[Source data]:
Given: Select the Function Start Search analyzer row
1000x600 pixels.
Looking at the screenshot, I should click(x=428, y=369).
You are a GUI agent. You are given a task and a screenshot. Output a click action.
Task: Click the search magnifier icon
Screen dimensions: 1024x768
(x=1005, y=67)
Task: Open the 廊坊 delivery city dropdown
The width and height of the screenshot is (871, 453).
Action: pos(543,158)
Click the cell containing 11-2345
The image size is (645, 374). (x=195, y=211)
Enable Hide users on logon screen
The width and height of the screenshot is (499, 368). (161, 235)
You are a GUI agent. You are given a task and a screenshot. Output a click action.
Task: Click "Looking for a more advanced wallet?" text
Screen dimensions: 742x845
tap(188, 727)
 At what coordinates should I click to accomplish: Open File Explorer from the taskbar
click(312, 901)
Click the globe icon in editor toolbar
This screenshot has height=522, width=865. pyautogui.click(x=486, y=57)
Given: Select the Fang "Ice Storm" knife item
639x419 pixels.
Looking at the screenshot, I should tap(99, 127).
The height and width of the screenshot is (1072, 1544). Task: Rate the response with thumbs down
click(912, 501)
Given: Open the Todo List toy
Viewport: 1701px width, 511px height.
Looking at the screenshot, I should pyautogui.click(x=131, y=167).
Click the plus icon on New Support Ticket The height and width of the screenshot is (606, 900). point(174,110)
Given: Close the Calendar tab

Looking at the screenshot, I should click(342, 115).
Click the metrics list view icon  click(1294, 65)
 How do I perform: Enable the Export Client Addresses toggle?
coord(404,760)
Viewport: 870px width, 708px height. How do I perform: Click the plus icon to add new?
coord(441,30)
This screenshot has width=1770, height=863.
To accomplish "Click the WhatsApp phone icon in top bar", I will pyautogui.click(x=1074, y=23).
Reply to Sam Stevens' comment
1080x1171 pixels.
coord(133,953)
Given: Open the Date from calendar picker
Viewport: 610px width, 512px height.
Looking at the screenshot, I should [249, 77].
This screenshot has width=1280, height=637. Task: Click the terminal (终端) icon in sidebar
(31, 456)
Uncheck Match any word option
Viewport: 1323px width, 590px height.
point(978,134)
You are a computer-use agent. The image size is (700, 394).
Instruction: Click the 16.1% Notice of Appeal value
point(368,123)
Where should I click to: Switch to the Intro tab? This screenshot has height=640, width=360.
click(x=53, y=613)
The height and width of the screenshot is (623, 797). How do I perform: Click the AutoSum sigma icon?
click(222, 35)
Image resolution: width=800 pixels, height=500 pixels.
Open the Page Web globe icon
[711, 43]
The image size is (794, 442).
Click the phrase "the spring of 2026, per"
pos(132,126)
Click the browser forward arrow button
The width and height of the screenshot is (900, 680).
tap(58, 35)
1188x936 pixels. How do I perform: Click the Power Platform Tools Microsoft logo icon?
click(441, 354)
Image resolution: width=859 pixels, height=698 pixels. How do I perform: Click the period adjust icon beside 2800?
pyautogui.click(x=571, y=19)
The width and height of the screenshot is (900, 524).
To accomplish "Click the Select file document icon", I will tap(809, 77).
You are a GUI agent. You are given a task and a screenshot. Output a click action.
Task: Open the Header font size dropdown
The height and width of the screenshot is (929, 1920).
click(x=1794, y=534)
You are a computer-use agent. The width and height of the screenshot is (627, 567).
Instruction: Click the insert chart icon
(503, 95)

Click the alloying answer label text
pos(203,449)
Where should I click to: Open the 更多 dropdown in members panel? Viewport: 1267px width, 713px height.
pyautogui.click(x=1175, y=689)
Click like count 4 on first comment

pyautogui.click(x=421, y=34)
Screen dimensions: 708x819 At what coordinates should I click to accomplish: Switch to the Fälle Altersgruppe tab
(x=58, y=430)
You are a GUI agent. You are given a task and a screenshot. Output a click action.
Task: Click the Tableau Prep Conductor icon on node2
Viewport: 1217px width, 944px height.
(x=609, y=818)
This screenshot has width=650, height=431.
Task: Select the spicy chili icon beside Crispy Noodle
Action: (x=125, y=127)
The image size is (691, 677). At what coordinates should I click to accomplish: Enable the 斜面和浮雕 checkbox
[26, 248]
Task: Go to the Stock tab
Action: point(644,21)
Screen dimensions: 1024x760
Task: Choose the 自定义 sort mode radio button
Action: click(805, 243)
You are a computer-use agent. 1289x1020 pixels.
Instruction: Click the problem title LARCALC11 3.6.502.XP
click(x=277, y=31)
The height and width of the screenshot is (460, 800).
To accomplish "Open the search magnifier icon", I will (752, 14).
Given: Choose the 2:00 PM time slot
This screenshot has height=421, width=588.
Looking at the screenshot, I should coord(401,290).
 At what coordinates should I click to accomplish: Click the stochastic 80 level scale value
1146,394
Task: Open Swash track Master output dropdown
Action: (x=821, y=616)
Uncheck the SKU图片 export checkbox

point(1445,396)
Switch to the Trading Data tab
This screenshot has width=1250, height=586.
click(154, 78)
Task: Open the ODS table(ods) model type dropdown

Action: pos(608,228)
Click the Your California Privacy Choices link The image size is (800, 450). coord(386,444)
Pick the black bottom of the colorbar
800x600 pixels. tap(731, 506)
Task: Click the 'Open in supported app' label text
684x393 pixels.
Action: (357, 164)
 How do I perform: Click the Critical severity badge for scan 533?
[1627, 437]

[Task brief]:
Give every record again, exactly as it appears.

[Exercise answer]:
Given: Select the Function Start Search analyzer row
1000x600 pixels.
Looking at the screenshot, I should click(x=428, y=369).
You are a GUI agent. You are given a task and a screenshot. Output a click action.
Task: Click the search magnifier icon
Screen dimensions: 1024x768
(x=1005, y=67)
Task: Open the 廊坊 delivery city dropdown
The width and height of the screenshot is (871, 453).
Action: pos(543,158)
Click the cell containing 11-2345
The image size is (645, 374). (x=195, y=211)
Enable Hide users on logon screen
The width and height of the screenshot is (499, 368). (161, 235)
You are a GUI agent. You are given a task and a screenshot. Output a click action.
Task: Click "Looking for a more advanced wallet?" text
Screen dimensions: 742x845
tap(188, 727)
 At what coordinates should I click to accomplish: Open File Explorer from the taskbar
click(312, 901)
Click the globe icon in editor toolbar
This screenshot has height=522, width=865. pyautogui.click(x=486, y=57)
Given: Select the Fang "Ice Storm" knife item
639x419 pixels.
Looking at the screenshot, I should tap(99, 127).
The height and width of the screenshot is (1072, 1544). Task: Rate the response with thumbs down
click(912, 501)
Given: Open the Todo List toy
Viewport: 1701px width, 511px height.
Looking at the screenshot, I should pyautogui.click(x=131, y=167).
Click the plus icon on New Support Ticket The height and width of the screenshot is (606, 900). point(174,110)
Given: Close the Calendar tab

Looking at the screenshot, I should click(342, 115).
Click the metrics list view icon  click(1294, 65)
 How do I perform: Enable the Export Client Addresses toggle?
coord(404,760)
Viewport: 870px width, 708px height. How do I perform: Click the plus icon to add new?
coord(441,30)
This screenshot has width=1770, height=863.
To accomplish "Click the WhatsApp phone icon in top bar", I will pyautogui.click(x=1074, y=23).
Reply to Sam Stevens' comment
1080x1171 pixels.
coord(133,953)
Given: Open the Date from calendar picker
Viewport: 610px width, 512px height.
Looking at the screenshot, I should [249, 77].
This screenshot has width=1280, height=637. Task: Click the terminal (终端) icon in sidebar
(31, 456)
Uncheck Match any word option
Viewport: 1323px width, 590px height.
point(978,134)
You are a computer-use agent. The image size is (700, 394).
Instruction: Click the 16.1% Notice of Appeal value
point(368,123)
Where should I click to: Switch to the Intro tab? This screenshot has height=640, width=360.
click(x=53, y=613)
The height and width of the screenshot is (623, 797). How do I perform: Click the AutoSum sigma icon?
click(222, 35)
Image resolution: width=800 pixels, height=500 pixels.
Open the Page Web globe icon
[711, 43]
The image size is (794, 442).
Click the phrase "the spring of 2026, per"
pos(132,126)
Click the browser forward arrow button
The width and height of the screenshot is (900, 680).
tap(58, 35)
1188x936 pixels. How do I perform: Click the Power Platform Tools Microsoft logo icon?
click(441, 354)
Image resolution: width=859 pixels, height=698 pixels. How do I perform: Click the period adjust icon beside 2800?
pyautogui.click(x=571, y=19)
The width and height of the screenshot is (900, 524).
To accomplish "Click the Select file document icon", I will tap(809, 77).
You are a GUI agent. You are given a task and a screenshot. Output a click action.
Task: Open the Header font size dropdown
The height and width of the screenshot is (929, 1920).
click(x=1794, y=534)
You are a computer-use agent. The width and height of the screenshot is (627, 567).
Instruction: Click the insert chart icon
(503, 95)

Click the alloying answer label text
pos(203,449)
Where should I click to: Open the 更多 dropdown in members panel? Viewport: 1267px width, 713px height.
pyautogui.click(x=1175, y=689)
Click like count 4 on first comment

pyautogui.click(x=421, y=34)
Screen dimensions: 708x819 At what coordinates should I click to accomplish: Switch to the Fälle Altersgruppe tab
(x=58, y=430)
You are a GUI agent. You are given a task and a screenshot. Output a click action.
Task: Click the Tableau Prep Conductor icon on node2
Viewport: 1217px width, 944px height.
(x=609, y=818)
This screenshot has width=650, height=431.
Task: Select the spicy chili icon beside Crispy Noodle
Action: (x=125, y=127)
The image size is (691, 677). At what coordinates should I click to accomplish: Enable the 斜面和浮雕 checkbox
[26, 248]
Task: Go to the Stock tab
Action: point(644,21)
Screen dimensions: 1024x760
Task: Choose the 自定义 sort mode radio button
Action: click(805, 243)
You are a computer-use agent. 1289x1020 pixels.
Instruction: Click the problem title LARCALC11 3.6.502.XP
click(x=277, y=31)
The height and width of the screenshot is (460, 800).
To accomplish "Open the search magnifier icon", I will (752, 14).
Given: Choose the 2:00 PM time slot
This screenshot has height=421, width=588.
Looking at the screenshot, I should coord(401,290).
 At what coordinates should I click to accomplish: Click the stochastic 80 level scale value
1146,394
Task: Open Swash track Master output dropdown
Action: (x=821, y=616)
Uncheck the SKU图片 export checkbox

point(1445,396)
Switch to the Trading Data tab
This screenshot has width=1250, height=586.
click(154, 78)
Task: Open the ODS table(ods) model type dropdown

Action: pos(608,228)
Click the Your California Privacy Choices link The image size is (800, 450). coord(386,444)
Pick the black bottom of the colorbar
800x600 pixels. tap(731, 506)
Task: Click the 'Open in supported app' label text
684x393 pixels.
Action: (357, 164)
 How do I perform: Click the Critical severity badge for scan 533?
[1627, 437]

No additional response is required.